Eric von Hippel is T Wilson Professor of Management at the MIT Sloan School of Management and Professor of Engineering Systems at MIT. He specializes in research related to the nature and economics of distributed and open innovation. Recently he spoke with Ellen Finnie Duranceau, Scholarly Publishing and Licensing Consultant in the MIT Libraries, about his own innovation in publishing. He made two of his books available openly on his website at no cost to the reader: Democratizing Innovation, published in 2005 by the MIT Press, and Sources of Innovation, published in 1988 by Oxford University Press.

democratizing innovation cover

Sources of Innovation

Libraries: What motivated you to make your books openly available, and to what extent was your motivation a direct result of the subject of your research?

EVH: My whole purpose – doing all of my research – is not to get money from book royalties. That’s not my goal. I’m trying to diffuse my work and ideas, much the way MIT does with OpenCourseWare. Society is already paying me for my work via my research funding.

Libraries: So your motivation to make the book openly available was not so much directly related to your work in open innovation?

EVH: Only in the sense that I probably knew more about how to make a free downloading option work because of my research – I knew about Creative Commons licensing, for example, while many people are not aware of that option.Libraries: What was involved in making the arrangements with the two publishers?

EVH: For Sources of Innovation, Oxford University Press made a special deal with me. I approached them about 15 years after my book was initially published. Oxford agreed I could post the book for downloading, but they required that I make some compensation to them for any significant decline in sales. If the sales remained stable, we’d be even. I did not end up having to pay them any money.

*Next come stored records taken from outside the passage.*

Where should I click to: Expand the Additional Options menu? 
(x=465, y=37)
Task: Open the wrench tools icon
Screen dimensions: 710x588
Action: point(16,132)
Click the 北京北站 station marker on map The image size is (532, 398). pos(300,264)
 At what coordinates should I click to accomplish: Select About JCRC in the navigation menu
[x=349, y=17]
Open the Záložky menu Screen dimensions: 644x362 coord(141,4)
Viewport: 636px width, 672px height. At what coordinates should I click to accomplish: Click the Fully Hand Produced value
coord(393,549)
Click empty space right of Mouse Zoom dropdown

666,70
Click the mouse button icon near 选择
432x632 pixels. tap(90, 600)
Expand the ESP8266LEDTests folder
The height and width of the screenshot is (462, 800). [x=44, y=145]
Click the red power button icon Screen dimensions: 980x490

In the case of Democratizing Innovation, I worked with MIT Press from the start to be sure I would have the right to offer my book on my website. In that case, I kept copyright to the book, and gave MIT Press the right to publish the printed version. This is why I was able to post the book under the CreativeCommons license.

Libraries: What has the impact been, both in terms of downloads from the site, and on sales of hard copies of the books?

EVH: There have been 12,700 downloads of Sources of Innovation since I put it on the web last year, running about 20 per day. Sales before posting in 2005 (the book was published in 1988) were about 325 per year. In the year after posting, they were about 575.

Democratizing Innovation has been downloaded 55,000 times so far, with downloads from my MIT website running about 50 per day. I don’t think this has hurt hard copy sales – and it actually may have helped. MIT Press told me that hardcopy sales are higher than their pre-pub estimate of what they would have been without the option of free downloads.

Libraries: So by your estimates, sales of Sources of Innovation went up well over 70% after you made the book openly downloadable, and you believe at least some of the sales of Democratizing Innovation were the result of the open access version. It would seem these numbers would please MIT Press and Oxford University Press. What have the publishers’ reactions been?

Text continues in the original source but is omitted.